[MPlayer-dev-eng] Improved remove-logo filter

Trent Piepho xyzzy at speakeasy.org
Fri Nov 10 02:43:48 CET 2006


On Wed, 8 Nov 2006, Uoti Urpala wrote:
> On Mon, 2006-11-06 at 03:20 -0800, Trent Piepho wrote:
> > On Mon, 6 Nov 2006, Uoti Urpala wrote:
> > > >   It needs "memory" on the clobber list, or better
> > > > yet, "=m"(x) as an output.
> > >
> > > ... except that if "=m" cannot point to an alias of the variable, your
> > > "better" alternative is a bad idea since it requires allocating a
> > > register to hold &x unless x is a stack variable or similar that can be
> > > accessed without needing an explicit pointer.
> >
> > You're wrong about that.  Try it.
>
> About what? Depending on what x is having "=m"(x) in the output list

About what you said, "it requires allocating a register to hold &x unless x
is a stack variable or similar."

I posted an example, which you edited out, of gcc using the same register
for "=m"(x) and "r"(&x) when x was not a stack variable.  You said this
could not be done, but I posted an example that proves that wrong.

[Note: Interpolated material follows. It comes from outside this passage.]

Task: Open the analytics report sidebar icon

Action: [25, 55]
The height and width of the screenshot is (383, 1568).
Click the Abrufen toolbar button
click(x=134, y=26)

> does require an extra register; I have tested that. Probably best would
> be for gcc to support memory variables in the clobber list, but
> currently it doesn't.

If you've tested it, where is your example?  I posted two that support my
claim, you've posted none that support yours.  If you have "r"(&x) as an
input (not an input/output) and add "=m"(x) as an output, gcc will be able
to use the same register for both.  You might need to turn optimization on,
but you really can't expect gcc to come up with an good register allocation
if you've disabled it's ability to look for one.

If you subsitute some complex expression for x, gcc's CSE may not be able
to figure out that registers will be the same, and will use different ones.
You can always help CSE along by assigning &(whatever expression) to some
temporary pointer, and then uses (*that_pointer) as the memory operand.

> > > I've already explained this exact thing TWICE. Are you retarted or what?
> > > If you need side effects which don't directly affect the current thread
> > > to happen then you must specify "volatile". This is true even for plain
> > > C, without any asm whatsoever.
> >
> > And I already explained to you that you are wrong about what volatile
> > means.  It just means that all the loads and stores implied by the code
> > must exist.  If you write this:
>
> gcc cannot guarantee that all the loads and stores in asm exist if it
> uses a copy of the variable. The asm can do multiple loads or stores and

The asm is just a black box to gcc.  It doesn't make any guarantees about
that the asm does or does not do.

It only needs to have the loads and stores in the code in the order defined
by the sequence points.  If you have x<<=1 in your code and x is volatile,
gcc is free to make all the copies of x is wants and operate on those
copies.  It just needs to have the load and store in the proper place in
relation to the code around it.

There is nothing in the definition of volatile, or in the gcc docs about
inline asm, that says a volatile operand to an asm constuct may not be a
copy.  Volatile _is_ defined, and that is not the definition!

They could decide to overload the meaning of volatile (and overloading the
meaning of iso defined keywords is frowned on!) specificly as it relates to
inline asm and memory operands, but they have not done so.

> > You may wish that the way gcc worked is that if an asm has a volatile
> > operand, then a memory reference (but not a register) must not be a
> > copy.  But that is not how it works.
>
> It isn't?  Do you have a counterexample with current gcc?  Anyway the
> exact method you should use isn't that important; my point is that there
> is no reason for gcc to handle asm as if every variable was always
> volatile when it doesn't handle C that way.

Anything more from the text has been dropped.